Emilio de Villota, pilote ibérique, a touché à beaucoup de discipline avant de trouver sa voie. S'essayant au rallye, aux courses de côtes puis à la monoplace, c'est dans celle-ci qu'il va persévérer après avoir terminé deuxième du championnat Seat en 1973.
On le retrouve en F1 trois ans plus tard, dans le cadre du Championnat Aurora, le championnat britannique de Formule 1. Il pilote une Lyncar et finit le championnat à la 16e place après avoir pris la cinquième place à Snetterton puis à Brands Hatch. Cette même année, il tente de se qualifier pour son Grand Prix national, au volant d'une Brabham du RAM Racing. Il sera trop lent pour pouvoir se qualifier.
Il décide alors de continuer dans le championnat Aurora et cela lui permet de décrocher la cinquième place du championnat, signant ses trois premiers succès au cours des deux manches disputées à Mallory Park ainsi que celle de Brands Hatch. Parallèlement, il retente sa chance en championnat du monde lors du Grand Prix d'Espagne au volant d'une McLaren M23, engagée par l'écurie Iberia Airlines, son fidèle sponsor. Qualifié en 23e position, il est l'auteur d'une bonne course, luttant pour la 10e place avant d'être dépassé dans les derniers tours et finalement terminer 13e. Il tente ensuite sa chance lors de sept autres Grands Prix mais se retrouve non qualifié à six occasions. Son seul autre départ aura lieu lors du Grand Prix d'Autriche où il réalisa le 26e et dernier temps avant de finir la course par un accident.
En 1978, il continue sa route en championnat Aurora, conduisant successivement une Mc Laren M23, une Boxer P2 puis finalement une McLaren M25. Il termine le championnat à une belle troisième place mais ne remporte aucune victoire, ne faisant pas mieux que deuxième par deux fois. Il fait une nouvelle tentative mondiale à l'occasion de son Grand Prix national mais il est une nouvelle fois non-qualifié.
Pour 1979, il quitte ses ambitions mondiales et sa McLaren qu'il troque contre une Lotus 78. S'il ne remporte pas le championnat Aurora (il se classe de nouveau troisième), il va tout de même parvenir à remporter quatres succès (International Whitsuntide, Daily Express Trophy, Rivet Supply Trophy et le Grand Prix de Nogaro).

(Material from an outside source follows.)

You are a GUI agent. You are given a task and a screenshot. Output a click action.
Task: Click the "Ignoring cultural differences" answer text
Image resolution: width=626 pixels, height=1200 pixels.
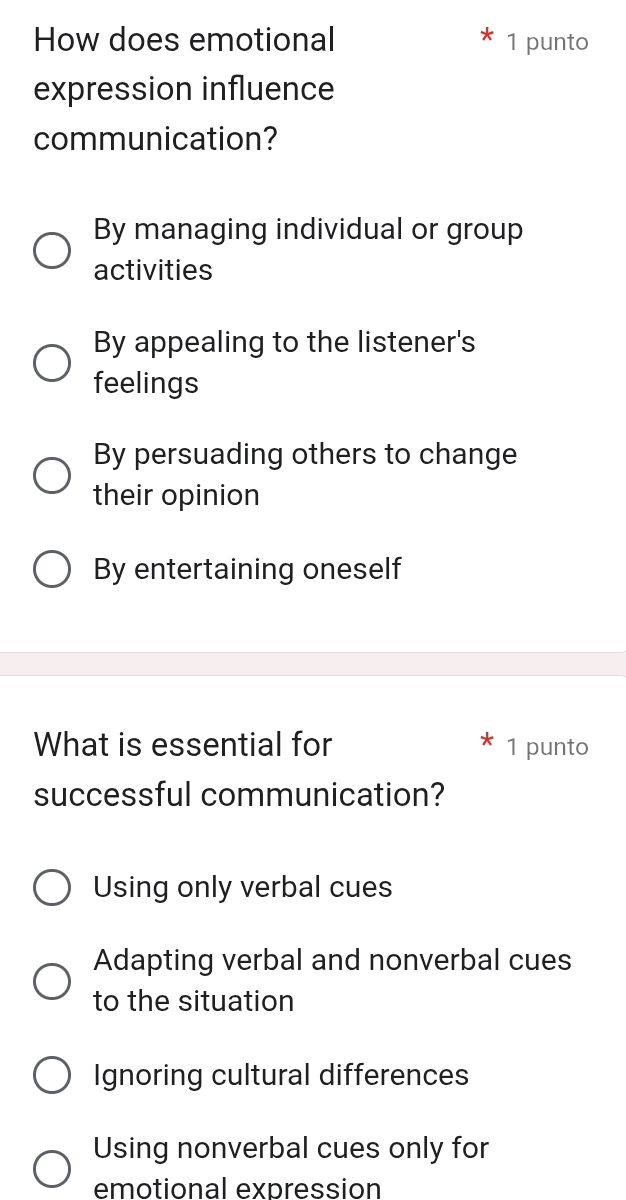tap(281, 1076)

Néanmoins, Emilio est toujours à la recherche de la voiture qui pourra lui donner le titre.
Il la trouvera l'année suivante en faisant l'acquisition d'une Williams FW07. Il finit le championnat avec cinq victoires et avec 33 points d'avance sur son poursuivant immédiat, le chilien Eliseo Salazar. Cette bonne voiture et ces bons résultats lui permettent de se qualifier pour le Grand Prix d'Espagne 1980. Mais celui-ci est boycotté par les grands constructeurs et sera finalement compté comme course hors championnat. Emilio parviendra à s'y qualifier mais sera contraint à l'abandon.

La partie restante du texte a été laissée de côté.